Role of NF-κB in the antiproliferative effect of endothelin-1 and tumor necrosis factor-α in human hepatic stellate cells -: Involvement of cyclooxygenase-2

During chronic liver diseases, hepatic stellate cells (HSC) acquire an activated myofibroblast-like phenotype and proliferate and synthesize fibrosis components. Endothelin-1 (ET-1), which inhibited the growth of human myofibroblastic HSC, increased the formation of two NF-kappa B DNA binding complexes; this effect was also observed with tumor necrosis factor-alpha (TNF-alpha). The complexes were identified as the p50/p50 and p50/p65 NP-kappa B dimers. Activation of NF-kappa B was associated with the degradation of the inhibitory protein I kappa B-alpha; no I kappa B-beta was detected. Activation of NF-kappa B and degradation of I kappa B-alpha were prevented by the NF-kappa B inhibitors sodium salicylate and MG-132. In addition to cyclooxygenase-1 (COX-1), COX-2 is also constitutively expressed in human HSC, and the use of dexamethasone and of SC-58125, a selective COX-2 inhibitor, revealed that COX-2 accounts for basal COX activity. Moreover, COX-2 mRNA and protein were up-regulated by ET-1 and TNF-alpha, whereas COX-1 was unaffected.
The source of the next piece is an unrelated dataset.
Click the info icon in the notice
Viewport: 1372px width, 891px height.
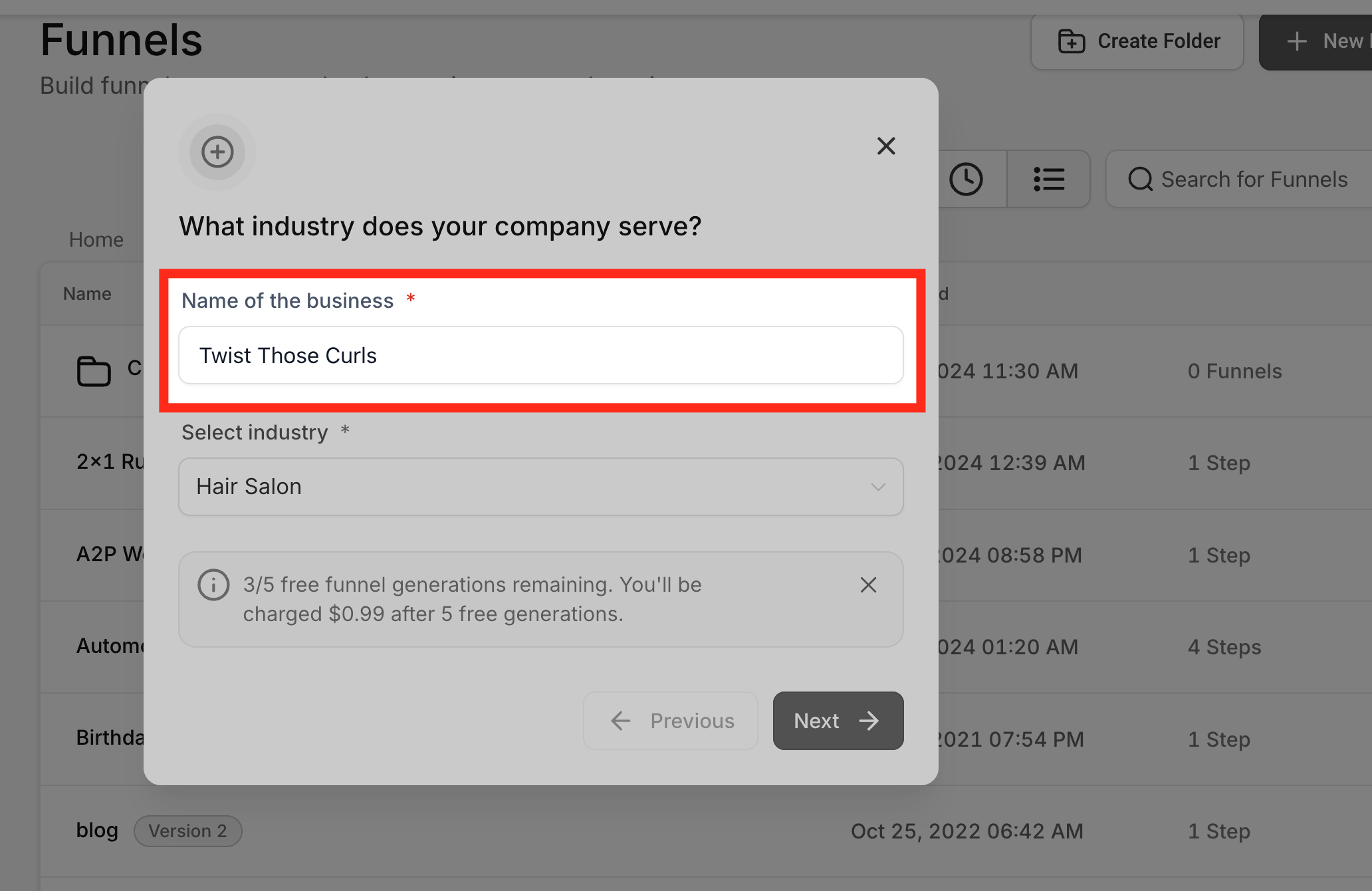213,585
Induction of COX-2 and stimulation of COX activity by ET-1 and TNF-alpha were prevented by sodium salicylate and MG-132, suggesting that activation of NF-kappa B by either factor is needed for stimulation of COX-2, Finally, SC-58125 and dexamethasone reduced the growth inhibitory effect of ET-1 and TNF-alpha, indicating that activation of COX-2 is required for inhibition of HSC proliferation. Taken together, our results suggest that NF-kappa B, by inducing COX-2 expression, may play an important role in the negative regulation of human myofibroblastic HSC proliferation.